Swastikas and camels are both common in India, but I was still incredibly surprised to see swastikas painted on a camel. Perhaps it is the black paint on a living animal that gives the design an alarming tatoo-like quality, as if this was an angry, prejudiced camel. It seemed as though the swastikas should be accompanied by other tatoos reading DROMEDARY POWER, or BACTRIANS RAUS.

I would also like to point out that the 50 rupee bill is the purple one. Cool people know what's up.

Finally, it occurs to me that there is no excuse to plaster a city with ads for "Anus' English Academy". Come on Anu, you run an English academy, you should know better.

Yesterday was my first extended bus ride, a local route through the countryside to the abandoned city of Fatehpur Sikri via Agra, home of the Taj Mahal.
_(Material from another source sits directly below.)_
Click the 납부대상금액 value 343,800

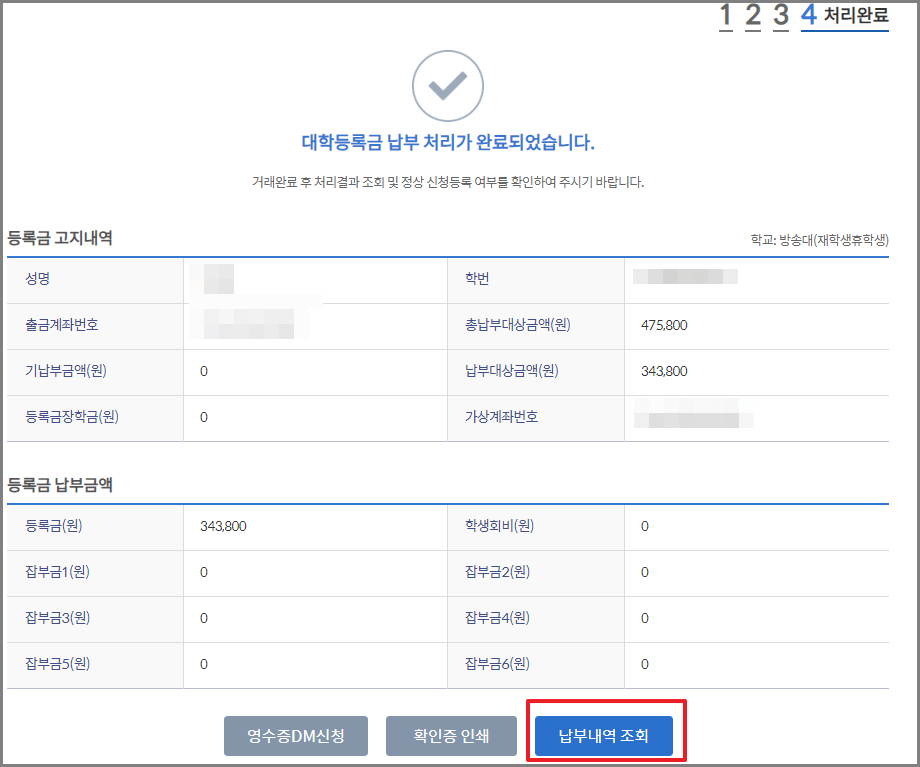click(664, 372)
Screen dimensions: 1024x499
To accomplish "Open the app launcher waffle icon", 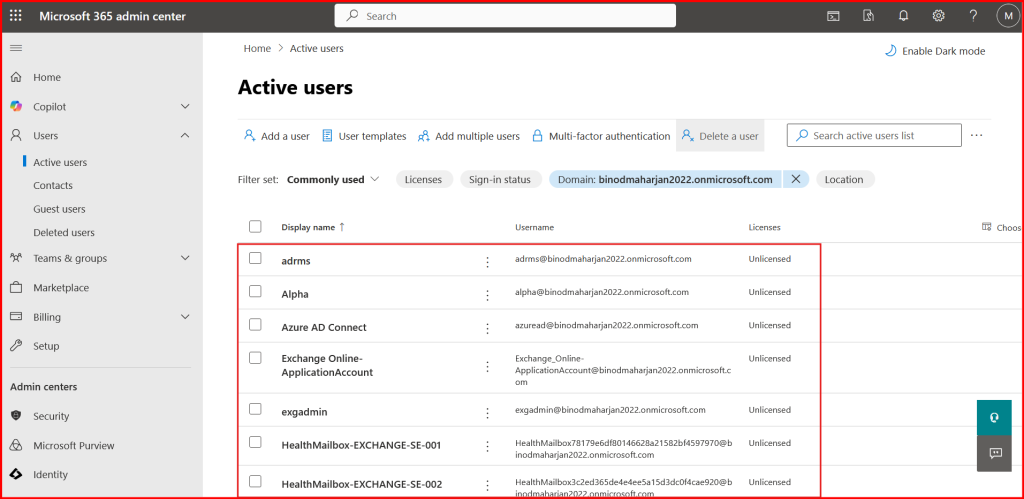I will [16, 16].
There are many technical high schools around Agra, meaning the buses quickly become overloaded with teenage boys who, like their counterparts the world over, are the most obnoxious things imaginable. I haven't spoken to a single Westerner since I got to India but this bus treated me to my first encounter with the Japanese. They were clearly in utter misery on this loud, hot bus in the chaos of India. One retreated behind a scarf over her face, anxiously tapping away at some device with an electric stylus while her friend simply cowered, foldering her big floppy hat over her ears. She whispered quietly, perhaps begging her higher power to deliver her back home to a land with orderly lines and digital toilets.

The city of Agra is utterly revolting. It is half slum, half industrial hellscape, and it is a modern Venice of open sewers. Distant glimpses of the Taj Mahal and the liklihood of being able to stretch this city out into multiple articles and get mad bank from the bosses are the only things giving me reason not to dread my impending return.
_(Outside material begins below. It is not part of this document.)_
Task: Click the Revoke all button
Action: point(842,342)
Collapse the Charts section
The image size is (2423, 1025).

With only one street, you'd think that the village of Fatehpur would offer some peace and quiet. Ha. One street is plenty of room for traffic jams and general insanity in India. Here motorcyclists and auto-rickshaws must merely content themselves with mostly directing their compulsive honking at camels and horsecarts. It's an odd little town. Traveling as a Mexican usually throws the nags off their routines, but here when I say I'm from Mexico people start shouting "Acapulco! Acapulco!" Turns out this town has a tradition of cliff-jumpers who earn their living by diving from the walls of the mosque into a shallow pool. The Acapulco divers are admired so greatly that many of the villagers have learned Spanish. I've picked up a little Hindi, and I had a very entertaining trilingual conversation with a 12-year old.
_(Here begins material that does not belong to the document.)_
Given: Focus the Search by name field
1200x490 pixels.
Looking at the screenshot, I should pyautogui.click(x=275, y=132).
The monumental old city of Fatehpur Sikri above the village is truly astounding. Its massive scale is befitting its status as an old Mughal imperial capital, and the stonework is the finest I have seen anywhere in the world. I can't go into too much detail about the architecture because I blew my literary efforts on my work article and I'm really not supposed to be releasing that content publicly. Anyways,in short it is a whimsical but incredibly potent mishmash of Hindu, Muslim, Jain, and Buddhist structural elements into a compelling architectural vocabulary. Fatehpur Sikri is awesome. More people should go there.

I've accumulated a small traveling library. I brought some guidebooks for India and Nepal with me. After a successful trip to the bazaar I now am the proud owner of the following titles:
1) Cambridge Self Hindi Teacher: A Step By Step, Practical Simple, And Scientific Approach For Mastering Hindi, Equally Useful To Foreigners, Tourists, Businessmen And Students

2) Outwitting Squirrels: 101 Cunning Strategems To Reduce Dramatically The Egregious Misappropriation Of Seeds From Your Birdfeeder By Squirrels

I'm about to get on a bus to Agra, the lion's den of Indian tourism. The village imam prayed for my safe travels, but I don't need God's help. Agra bitches is gonna find Ghostface Buddha is more than they can handle. GAUTAM CLAN AIN'T NOTHING TO FUCK WITH.